Every year the United Nations celebrates June 29 (the Feast of St Peter the Fisherman) as International Fishermen's Day. In some Caribbean countries, the week surrounding the day is observed as Fisherman's Week, and exhibitions and displays, sports and games take place which 'big up' the fishing community.
In vain have I called on the Jamaican government in this column over the years (e.g., as early as June 30, 1999) to give due recognition to the men and women involved in the capture and sale of fish, and to put in place measures to manage fish stocks to promote optimum yield, but to no avail. Until now. This year the Jamaican government for the first time will observe Fisherman's Day and Fisherman's Week, beginning with a church service in Old Harbour Bay this Sunday.
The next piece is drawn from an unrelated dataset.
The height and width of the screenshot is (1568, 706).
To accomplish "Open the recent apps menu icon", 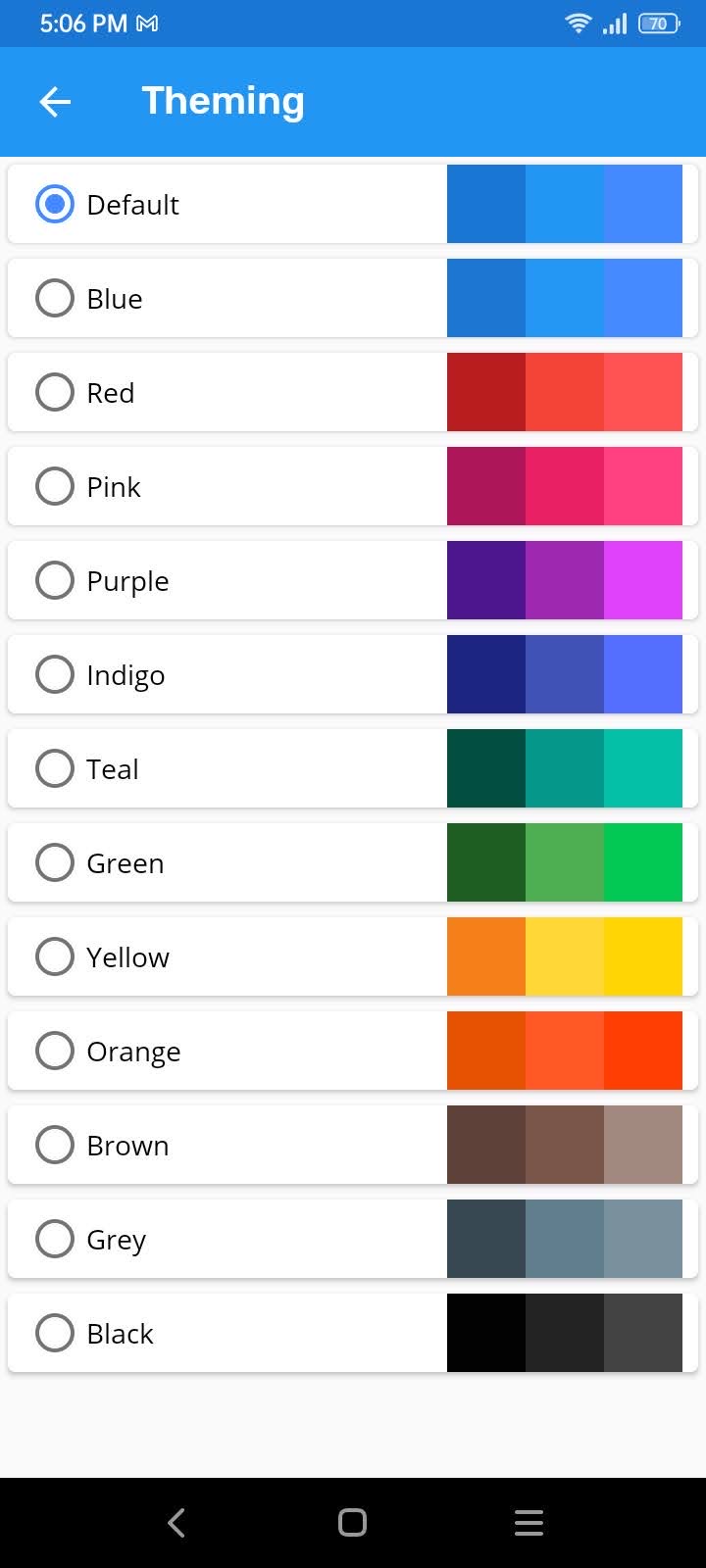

This new interest in the sector is due in no small measure to the new minister with portfolio responsibility for fisheries, who represents a constituency with a large number of fishers. As a sign of the Government's intent, the line ministry (formerly the Ministry of Agriculture) has been renamed The Ministry of Agriculture and Fisheries.
Despite recommendations from as far back as the 1970s, only two fish sanctuaries have ever been designated. The plan is for seven or eight to be created this parlia-mentary year, with non-governmental organi-sations contracted to manage them and to enforce the regulations. The fishing community has been asking for this for years, as they know the value of no-fishing zones which protect breeding stocks and replenish surrounding areas. For the life of me I cannot understand why previous governments have been so anti-environmental, and have allowed our fisheries to become the most overfished in the Caribbean, and probably the world!
A new Fisheries Act is about to go to Parliament which will introduce a raft of fisheries-management measures, including a total islandwide ban on spearfishing, and mini-mum mesh sizes for nets and traps. As paradoxical as this may sound, these measures will increase the size and weight of fish caught in Jamaican waters, and lead to significant increase in income for small-scale fishers who are among the lowest socio-economic groups in the country.
Why introducing such measures was resisted for so long by previous governments is a mystery! They will produce a win-win situation: economic benefits for fishers and their families, conservation of ecosystems in the natural environment, and kudos and political capital for the government that introduces them.
Government bureaucracy
Despite decisions having already been taken at the highest level, it is taking an inordinately long time for them to be implemented. Our government bureaucracy is a major obstacle to change because of the high level of inertia in our civil service. The Fisheries Division has been restructured, and a chief executive officer has replaced the director of fisheries as the senior administrator.
This is a start, but the department is burdened with 'fisheries instructors' who don't instruct, and staff who are afraid that if they enforce the fisheries laws they will lose the confidence of the fishers. Little do they know that genuine fishers want the laws enforced.
It would seem that, all things considered, the fisheries sector is heading towards sustainability, ahead of the rest of the economy. Environmentalists like myself have been arguing for years that achieving sustainable development will mean both conservation and economic progress in all sectors of the economy, where sustainable strategies are pursued, and that includes sustainable tourism and sustainable agriculture. But we have not been trying hard enough. We have been using the word 'sustainable' in all sorts of oxymoronic contexts (like sustainable mining), while practising 'unsustainable' everything else.
Maybe when sustainable fisheries brings sustainable prosperity in that sector, we may see some change on a national level.
Peter Espeut is a sociologist and a Roman Catholic deacon.